# Setup and Imports

In [None]:
import pandas as pd
import matplotlib.pyplot as plt
import seaborn as sns
import numpy as np
from sklearn.preprocessing import StandardScaler, LabelEncoder
from sklearn.impute import SimpleImputer

# Set display options
pd.set_option('display.max_columns', None)
pd.set_option('display.max_rows', 100)

# Loading the Dataset
Loading the fixed games dataset. The original CSV had a header error where a comma was missing between Discount and DLC count, which was manually corrected and saved as games_fixed.csv.

In [None]:
df = pd.read_csv('data/raw/games_fixed.csv')

print(f"Dataset shape: {df.shape}")
print(f"Total records: {df.shape[0]}")
print(f"Total features: {df.shape[1]}")
df.head()

# Initial Data Exploration
Check basic information about the dataset including data types and missing values.

In [None]:
print("Dataset Info:")
print(df.info())
print("\n" + "="*50 + "\n")
print("Missing Values:")
missing = df.isnull().sum()
missing_pct = (missing / len(df)) * 100
missing_df = pd.DataFrame({'Missing Count': missing, 'Percentage': missing_pct})
print(missing_df[missing_df['Missing Count'] > 0].sort_values('Missing Count', ascending=False))

# Removing Irrelevant or "Cheat" Features
Removing features that are:
- Blatantly irrelevant (e.g., URLs, images, identifiers)
- Would allow the model to "cheat" (e.g., Peak CCU, reviews, playtime stats measured after launch)
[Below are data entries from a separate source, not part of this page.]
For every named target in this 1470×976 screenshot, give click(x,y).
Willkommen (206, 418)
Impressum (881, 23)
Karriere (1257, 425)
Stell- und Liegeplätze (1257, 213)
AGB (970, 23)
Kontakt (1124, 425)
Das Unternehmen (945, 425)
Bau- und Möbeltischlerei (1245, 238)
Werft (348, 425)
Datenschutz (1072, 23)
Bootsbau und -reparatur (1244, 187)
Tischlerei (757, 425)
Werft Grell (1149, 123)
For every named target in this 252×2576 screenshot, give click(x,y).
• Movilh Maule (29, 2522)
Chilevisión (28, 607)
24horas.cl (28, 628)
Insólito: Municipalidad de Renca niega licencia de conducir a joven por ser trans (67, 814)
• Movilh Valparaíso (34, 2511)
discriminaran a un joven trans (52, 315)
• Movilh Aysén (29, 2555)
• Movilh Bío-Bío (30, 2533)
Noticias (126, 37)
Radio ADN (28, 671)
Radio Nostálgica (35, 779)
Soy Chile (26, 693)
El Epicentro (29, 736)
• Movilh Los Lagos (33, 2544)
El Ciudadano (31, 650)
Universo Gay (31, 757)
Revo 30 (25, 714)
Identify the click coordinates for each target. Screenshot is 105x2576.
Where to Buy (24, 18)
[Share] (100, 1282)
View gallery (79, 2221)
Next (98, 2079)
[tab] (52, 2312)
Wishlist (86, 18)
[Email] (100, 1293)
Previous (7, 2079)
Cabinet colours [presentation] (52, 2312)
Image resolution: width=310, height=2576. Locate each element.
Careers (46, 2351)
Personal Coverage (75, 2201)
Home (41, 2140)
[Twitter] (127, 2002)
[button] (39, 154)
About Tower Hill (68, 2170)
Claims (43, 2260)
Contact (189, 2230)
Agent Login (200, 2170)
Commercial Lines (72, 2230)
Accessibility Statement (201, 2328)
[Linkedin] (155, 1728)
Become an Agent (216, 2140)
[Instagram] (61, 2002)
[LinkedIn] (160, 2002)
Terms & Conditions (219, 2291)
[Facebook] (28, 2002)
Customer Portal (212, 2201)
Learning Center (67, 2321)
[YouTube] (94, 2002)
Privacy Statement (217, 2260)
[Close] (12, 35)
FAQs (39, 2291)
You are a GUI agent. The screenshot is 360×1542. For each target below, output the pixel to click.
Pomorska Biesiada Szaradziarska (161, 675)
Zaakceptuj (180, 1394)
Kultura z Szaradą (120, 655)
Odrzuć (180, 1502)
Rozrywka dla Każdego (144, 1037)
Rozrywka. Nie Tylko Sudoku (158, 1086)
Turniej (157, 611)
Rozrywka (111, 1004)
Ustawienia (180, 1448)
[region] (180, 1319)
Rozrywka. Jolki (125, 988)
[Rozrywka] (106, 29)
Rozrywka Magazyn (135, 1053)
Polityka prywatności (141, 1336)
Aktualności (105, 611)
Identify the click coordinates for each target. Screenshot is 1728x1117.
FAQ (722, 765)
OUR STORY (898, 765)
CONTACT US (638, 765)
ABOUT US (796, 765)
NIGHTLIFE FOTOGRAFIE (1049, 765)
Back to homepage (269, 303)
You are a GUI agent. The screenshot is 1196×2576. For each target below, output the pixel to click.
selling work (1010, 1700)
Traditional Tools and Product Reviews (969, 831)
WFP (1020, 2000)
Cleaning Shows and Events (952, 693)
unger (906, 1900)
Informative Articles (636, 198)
Our goal is to predict game popularity **before or at launch**, so post-launch metrics must be removed.

In [None]:
print("Original columns:")
print(df.columns.tolist())

# Features to drop
dropped_cols = [
    'AppID', 'Name', 'Required age', 'Discount', 'Peak CCU', 'Positive', 'Negative', 'Recommendations',
    'Score rank', 'User score', 'Metacritic score', 'Metacritic url',
    'Header image', 'Website', 'Support url', 'Support email',
    'Reviews', 'Notes', 'Screenshots', 'Movies',
    'Average playtime forever', 'Median playtime forever',
    'Average playtime two weeks', 'Median playtime two weeks'
]

df = df.drop(columns=dropped_cols)

print(f"\nDropped {len(dropped_cols)} features")
print(f"Remaining features: {df.shape[1]}")
print("\nRemaining columns:")
print(df.columns.tolist())

# Feature Engineering - Release Date
Parse the Release date field and extract year, month, and day as separate numeric features.

In [None]:
if 'Release date' in df.columns:
    print("Processing Release date field...")
    
    # Convert to datetime
    df['Release date'] = pd.to_datetime(df['Release date'], errors='coerce')
    
    # Extract year, month, and day as separate features
    df['Release_Year'] = df['Release date'].dt.year
    df['Release_Month'] = df['Release date'].dt.month
    df['Release_Day'] = df['Release date'].dt.day
    
    # Drop the original Release date column
    df = df.drop(columns=['Release date'])
    
    print("Created new features: Release_Year, Release_Month, Release_Day")
    print(f"Sample: Year={df['Release_Year'].iloc[0]}, Month={df['Release_Month'].iloc[0]}, Day={df['Release_Day'].iloc[0]}")
else:
    print("Release date column not found")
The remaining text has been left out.